Put everything in the listing from the line containing "the Marketing box?" down to the line containing "[x=306, y=190]", both included, into a JSON list of strings with one string per line and blank lines omitted.

(Dataset excerpt)
╔══
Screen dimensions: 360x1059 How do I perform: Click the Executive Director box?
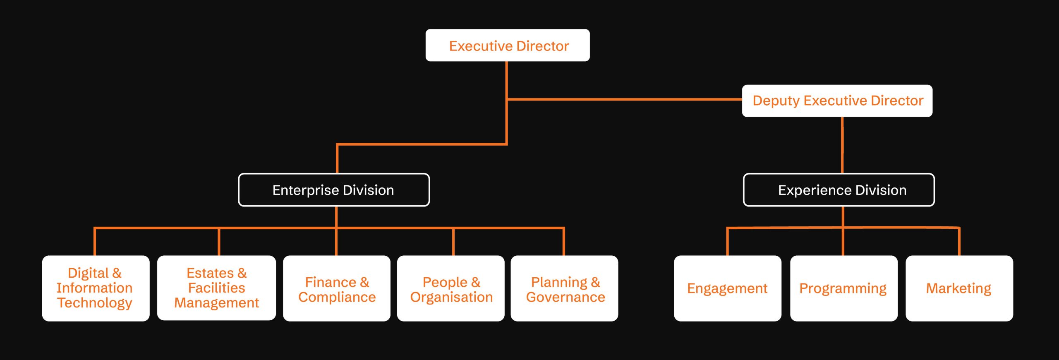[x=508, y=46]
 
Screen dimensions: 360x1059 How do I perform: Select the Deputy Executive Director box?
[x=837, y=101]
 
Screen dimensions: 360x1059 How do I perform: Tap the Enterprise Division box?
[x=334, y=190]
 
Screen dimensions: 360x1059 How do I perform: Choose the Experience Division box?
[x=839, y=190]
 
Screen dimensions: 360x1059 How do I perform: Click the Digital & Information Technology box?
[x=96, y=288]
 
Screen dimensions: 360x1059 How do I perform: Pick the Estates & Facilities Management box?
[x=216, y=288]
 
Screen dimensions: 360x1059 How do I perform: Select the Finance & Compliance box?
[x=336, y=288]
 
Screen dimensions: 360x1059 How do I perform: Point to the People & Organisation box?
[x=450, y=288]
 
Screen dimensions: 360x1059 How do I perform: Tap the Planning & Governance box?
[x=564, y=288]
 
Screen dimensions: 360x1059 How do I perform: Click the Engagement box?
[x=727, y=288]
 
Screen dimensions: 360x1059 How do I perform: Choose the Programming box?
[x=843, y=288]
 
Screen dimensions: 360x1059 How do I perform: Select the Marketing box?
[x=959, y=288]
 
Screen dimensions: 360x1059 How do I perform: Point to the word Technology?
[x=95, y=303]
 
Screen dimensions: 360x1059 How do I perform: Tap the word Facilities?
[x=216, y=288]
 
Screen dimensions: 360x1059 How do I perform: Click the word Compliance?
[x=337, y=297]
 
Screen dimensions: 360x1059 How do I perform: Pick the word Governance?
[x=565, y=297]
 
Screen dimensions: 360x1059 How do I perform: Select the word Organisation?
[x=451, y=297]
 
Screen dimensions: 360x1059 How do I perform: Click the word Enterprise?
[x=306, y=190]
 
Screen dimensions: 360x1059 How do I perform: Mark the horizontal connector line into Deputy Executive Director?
╚══
╔══
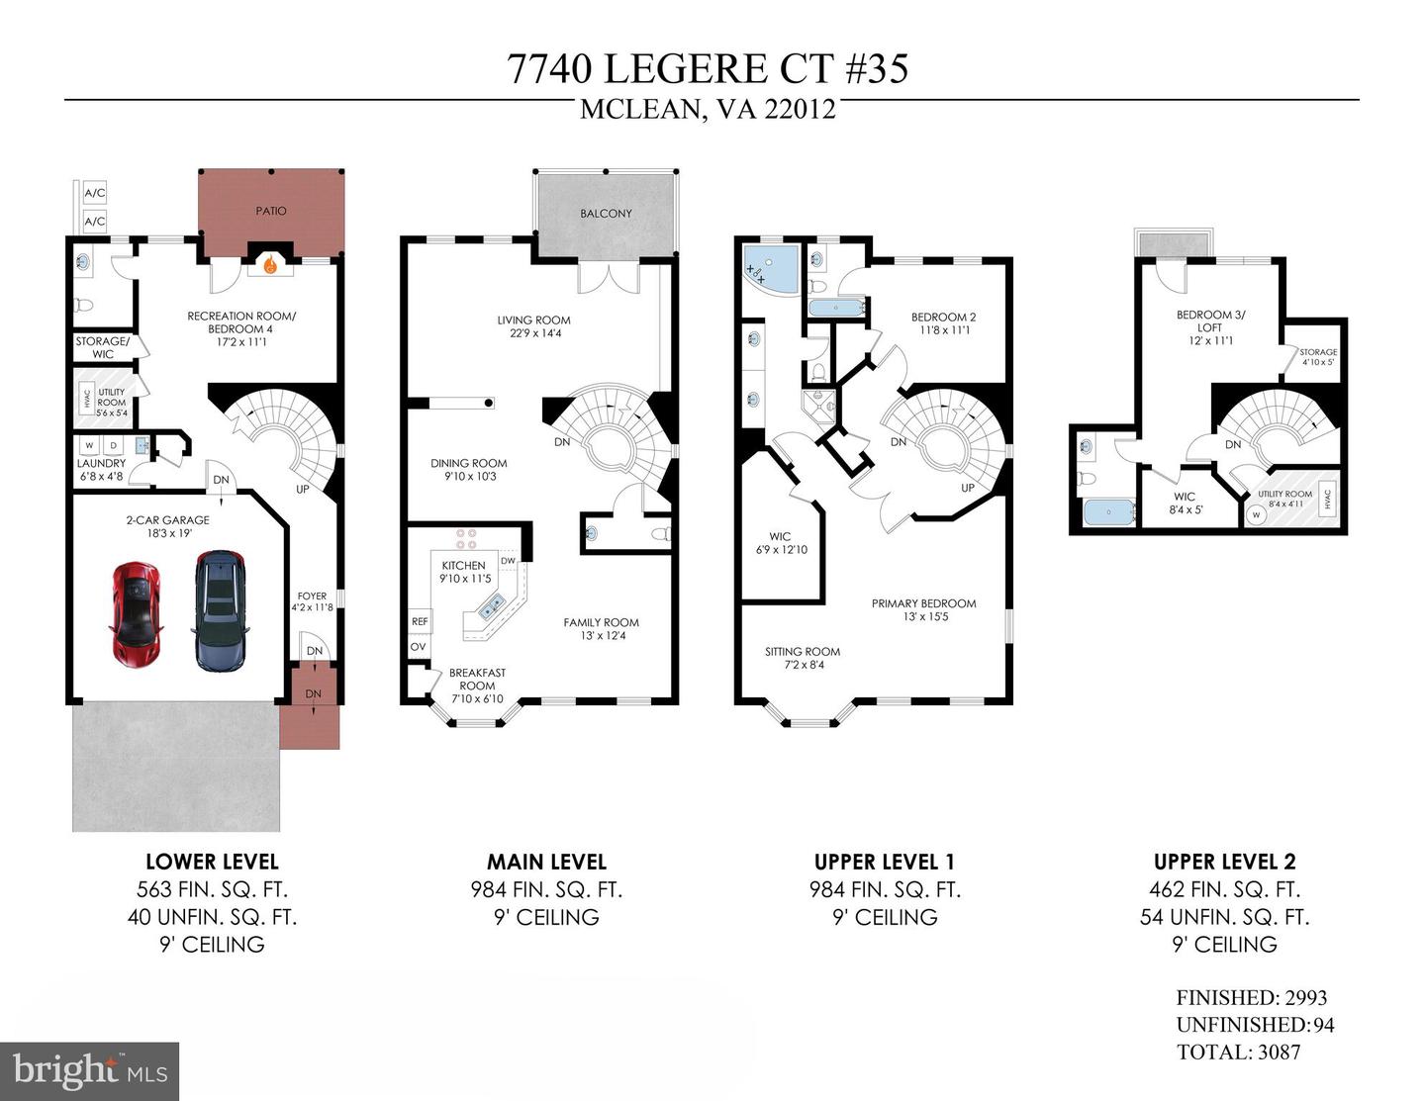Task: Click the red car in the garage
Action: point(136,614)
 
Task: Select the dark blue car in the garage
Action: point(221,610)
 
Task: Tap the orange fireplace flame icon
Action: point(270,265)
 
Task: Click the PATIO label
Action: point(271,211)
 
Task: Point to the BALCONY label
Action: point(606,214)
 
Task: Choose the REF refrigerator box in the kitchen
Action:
╚══
- [In response]
[
  "Screen dimensions: 360x1059 How do I perform: Select the Marketing box?",
  "[x=959, y=288]",
  "Screen dimensions: 360x1059 How do I perform: Point to the word Technology?",
  "[x=95, y=303]",
  "Screen dimensions: 360x1059 How do I perform: Tap the word Facilities?",
  "[x=216, y=288]",
  "Screen dimensions: 360x1059 How do I perform: Click the word Compliance?",
  "[x=337, y=297]",
  "Screen dimensions: 360x1059 How do I perform: Pick the word Governance?",
  "[x=565, y=297]",
  "Screen dimensions: 360x1059 How do I perform: Select the word Organisation?",
  "[x=451, y=297]",
  "Screen dimensions: 360x1059 How do I perform: Click the word Enterprise?",
  "[x=306, y=190]"
]